## Excerpted data
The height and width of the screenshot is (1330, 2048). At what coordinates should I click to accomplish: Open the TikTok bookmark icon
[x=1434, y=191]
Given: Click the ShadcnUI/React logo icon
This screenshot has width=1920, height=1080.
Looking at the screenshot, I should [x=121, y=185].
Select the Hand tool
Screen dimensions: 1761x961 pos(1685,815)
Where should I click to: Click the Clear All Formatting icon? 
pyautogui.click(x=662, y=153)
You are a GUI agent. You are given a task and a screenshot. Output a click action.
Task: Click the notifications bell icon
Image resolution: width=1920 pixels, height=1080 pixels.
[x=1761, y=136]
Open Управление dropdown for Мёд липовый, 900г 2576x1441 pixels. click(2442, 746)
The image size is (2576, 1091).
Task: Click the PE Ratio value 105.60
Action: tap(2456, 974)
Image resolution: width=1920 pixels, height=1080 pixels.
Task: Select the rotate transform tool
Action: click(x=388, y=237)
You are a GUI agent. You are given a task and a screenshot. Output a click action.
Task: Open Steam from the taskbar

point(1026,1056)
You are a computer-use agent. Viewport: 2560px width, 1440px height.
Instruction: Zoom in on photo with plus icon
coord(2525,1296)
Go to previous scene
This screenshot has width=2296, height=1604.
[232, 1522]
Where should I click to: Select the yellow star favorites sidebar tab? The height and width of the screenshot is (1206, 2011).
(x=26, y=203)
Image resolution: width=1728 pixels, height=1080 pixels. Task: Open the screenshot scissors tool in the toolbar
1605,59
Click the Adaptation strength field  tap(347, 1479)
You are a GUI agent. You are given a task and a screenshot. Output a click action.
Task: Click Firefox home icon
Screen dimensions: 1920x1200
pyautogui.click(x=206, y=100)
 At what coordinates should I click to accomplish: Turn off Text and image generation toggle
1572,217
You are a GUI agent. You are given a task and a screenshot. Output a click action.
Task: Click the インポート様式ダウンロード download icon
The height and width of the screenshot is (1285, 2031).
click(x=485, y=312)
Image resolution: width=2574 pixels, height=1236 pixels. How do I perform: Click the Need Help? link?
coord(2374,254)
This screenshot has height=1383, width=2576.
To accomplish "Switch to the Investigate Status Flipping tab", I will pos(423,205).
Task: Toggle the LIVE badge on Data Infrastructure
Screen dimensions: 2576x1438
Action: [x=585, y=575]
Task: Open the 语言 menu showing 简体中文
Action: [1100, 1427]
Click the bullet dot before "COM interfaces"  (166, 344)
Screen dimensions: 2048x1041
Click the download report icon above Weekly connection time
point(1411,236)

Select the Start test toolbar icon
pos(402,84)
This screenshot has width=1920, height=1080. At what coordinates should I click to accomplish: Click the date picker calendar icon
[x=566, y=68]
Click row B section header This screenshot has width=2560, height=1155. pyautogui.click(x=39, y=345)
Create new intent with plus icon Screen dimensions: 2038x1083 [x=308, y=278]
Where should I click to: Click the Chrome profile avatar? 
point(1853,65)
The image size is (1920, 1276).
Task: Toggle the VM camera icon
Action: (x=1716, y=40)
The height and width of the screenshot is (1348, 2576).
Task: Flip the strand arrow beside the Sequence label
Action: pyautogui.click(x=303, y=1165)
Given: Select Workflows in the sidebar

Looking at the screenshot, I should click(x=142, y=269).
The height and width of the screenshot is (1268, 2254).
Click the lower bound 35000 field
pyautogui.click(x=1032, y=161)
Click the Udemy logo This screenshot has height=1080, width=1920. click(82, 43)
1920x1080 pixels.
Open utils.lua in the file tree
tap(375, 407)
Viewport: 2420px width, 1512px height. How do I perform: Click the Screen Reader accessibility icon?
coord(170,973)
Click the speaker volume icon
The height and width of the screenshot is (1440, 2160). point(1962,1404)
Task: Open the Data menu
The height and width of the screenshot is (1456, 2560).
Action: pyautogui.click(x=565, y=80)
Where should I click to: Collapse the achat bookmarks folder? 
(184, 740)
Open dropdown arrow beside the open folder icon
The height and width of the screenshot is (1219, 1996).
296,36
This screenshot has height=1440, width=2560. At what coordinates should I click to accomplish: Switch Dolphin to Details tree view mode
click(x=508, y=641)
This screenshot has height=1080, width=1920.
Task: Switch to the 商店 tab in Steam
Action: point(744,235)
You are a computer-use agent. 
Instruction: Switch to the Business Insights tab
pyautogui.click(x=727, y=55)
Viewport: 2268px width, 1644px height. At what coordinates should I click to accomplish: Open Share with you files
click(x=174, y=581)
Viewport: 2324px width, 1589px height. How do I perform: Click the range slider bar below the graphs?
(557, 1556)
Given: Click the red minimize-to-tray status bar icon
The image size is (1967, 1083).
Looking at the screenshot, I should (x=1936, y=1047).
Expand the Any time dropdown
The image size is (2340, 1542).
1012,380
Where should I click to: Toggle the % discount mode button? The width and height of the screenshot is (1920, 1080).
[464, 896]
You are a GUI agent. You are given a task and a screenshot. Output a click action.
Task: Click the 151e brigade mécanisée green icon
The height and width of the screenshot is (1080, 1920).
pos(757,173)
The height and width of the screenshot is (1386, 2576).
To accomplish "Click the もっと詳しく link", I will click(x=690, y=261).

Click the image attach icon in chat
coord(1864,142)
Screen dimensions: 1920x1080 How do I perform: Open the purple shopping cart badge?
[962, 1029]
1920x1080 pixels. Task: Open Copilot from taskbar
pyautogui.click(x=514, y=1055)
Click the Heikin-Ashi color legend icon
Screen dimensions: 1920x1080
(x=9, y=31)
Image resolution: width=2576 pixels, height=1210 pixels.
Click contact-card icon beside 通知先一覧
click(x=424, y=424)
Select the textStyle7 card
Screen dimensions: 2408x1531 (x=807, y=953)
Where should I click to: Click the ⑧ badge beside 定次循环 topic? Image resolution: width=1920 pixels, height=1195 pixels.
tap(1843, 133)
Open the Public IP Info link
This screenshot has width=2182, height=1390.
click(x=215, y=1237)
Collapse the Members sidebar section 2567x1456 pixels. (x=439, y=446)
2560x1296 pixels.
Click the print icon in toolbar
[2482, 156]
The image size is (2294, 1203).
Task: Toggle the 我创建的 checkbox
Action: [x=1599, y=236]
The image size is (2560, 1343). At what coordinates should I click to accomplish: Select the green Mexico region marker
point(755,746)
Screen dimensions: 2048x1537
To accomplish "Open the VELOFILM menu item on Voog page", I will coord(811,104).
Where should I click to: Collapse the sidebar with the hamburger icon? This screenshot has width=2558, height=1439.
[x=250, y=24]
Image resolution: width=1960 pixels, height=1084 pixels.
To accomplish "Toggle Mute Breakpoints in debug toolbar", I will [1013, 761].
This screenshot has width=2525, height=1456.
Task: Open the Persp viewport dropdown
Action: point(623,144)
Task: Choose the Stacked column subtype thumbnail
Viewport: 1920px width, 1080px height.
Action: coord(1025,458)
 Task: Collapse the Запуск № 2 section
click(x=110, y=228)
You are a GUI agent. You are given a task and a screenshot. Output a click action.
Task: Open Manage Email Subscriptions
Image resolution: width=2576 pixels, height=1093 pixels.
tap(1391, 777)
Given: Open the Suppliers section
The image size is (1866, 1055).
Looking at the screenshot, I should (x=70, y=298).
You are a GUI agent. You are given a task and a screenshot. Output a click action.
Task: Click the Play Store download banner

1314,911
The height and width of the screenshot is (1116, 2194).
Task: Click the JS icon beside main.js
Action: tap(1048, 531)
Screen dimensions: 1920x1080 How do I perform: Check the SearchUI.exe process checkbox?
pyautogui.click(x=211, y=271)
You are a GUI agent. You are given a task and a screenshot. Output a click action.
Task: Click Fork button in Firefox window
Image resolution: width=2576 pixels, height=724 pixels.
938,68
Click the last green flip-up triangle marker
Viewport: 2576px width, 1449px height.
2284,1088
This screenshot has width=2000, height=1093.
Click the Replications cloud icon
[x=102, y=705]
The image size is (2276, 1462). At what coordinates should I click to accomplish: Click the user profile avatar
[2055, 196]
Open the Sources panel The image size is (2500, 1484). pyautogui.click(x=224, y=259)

## Problem statement
Give back exactly the lines above starting at the line where "Instruction: Zoom in on photo with plus icon" appears and ending at the line where "Create new intent" appears, both included, with no other lines.

## Solution for this problem
Instruction: Zoom in on photo with plus icon
coord(2525,1296)
Go to previous scene
This screenshot has width=2296, height=1604.
[232, 1522]
Where should I click to: Select the yellow star favorites sidebar tab? The height and width of the screenshot is (1206, 2011).
(x=26, y=203)
Image resolution: width=1728 pixels, height=1080 pixels. Task: Open the screenshot scissors tool in the toolbar
1605,59
Click the Adaptation strength field  tap(347, 1479)
You are a GUI agent. You are given a task and a screenshot. Output a click action.
Task: Click Firefox home icon
Screen dimensions: 1920x1200
pyautogui.click(x=206, y=100)
 At what coordinates should I click to accomplish: Turn off Text and image generation toggle
1572,217
You are a GUI agent. You are given a task and a screenshot. Output a click action.
Task: Click the インポート様式ダウンロード download icon
The height and width of the screenshot is (1285, 2031).
click(x=485, y=312)
Image resolution: width=2574 pixels, height=1236 pixels. How do I perform: Click the Need Help? link?
coord(2374,254)
This screenshot has height=1383, width=2576.
To accomplish "Switch to the Investigate Status Flipping tab", I will pos(423,205).
Task: Toggle the LIVE badge on Data Infrastructure
Screen dimensions: 2576x1438
Action: [x=585, y=575]
Task: Open the 语言 menu showing 简体中文
Action: [1100, 1427]
Click the bullet dot before "COM interfaces"  (166, 344)
Screen dimensions: 2048x1041
Click the download report icon above Weekly connection time
point(1411,236)

Select the Start test toolbar icon
pos(402,84)
This screenshot has width=1920, height=1080. At what coordinates should I click to accomplish: Click the date picker calendar icon
[x=566, y=68]
Click row B section header This screenshot has width=2560, height=1155. pyautogui.click(x=39, y=345)
Create new intent with plus icon Screen dimensions: 2038x1083 [x=308, y=278]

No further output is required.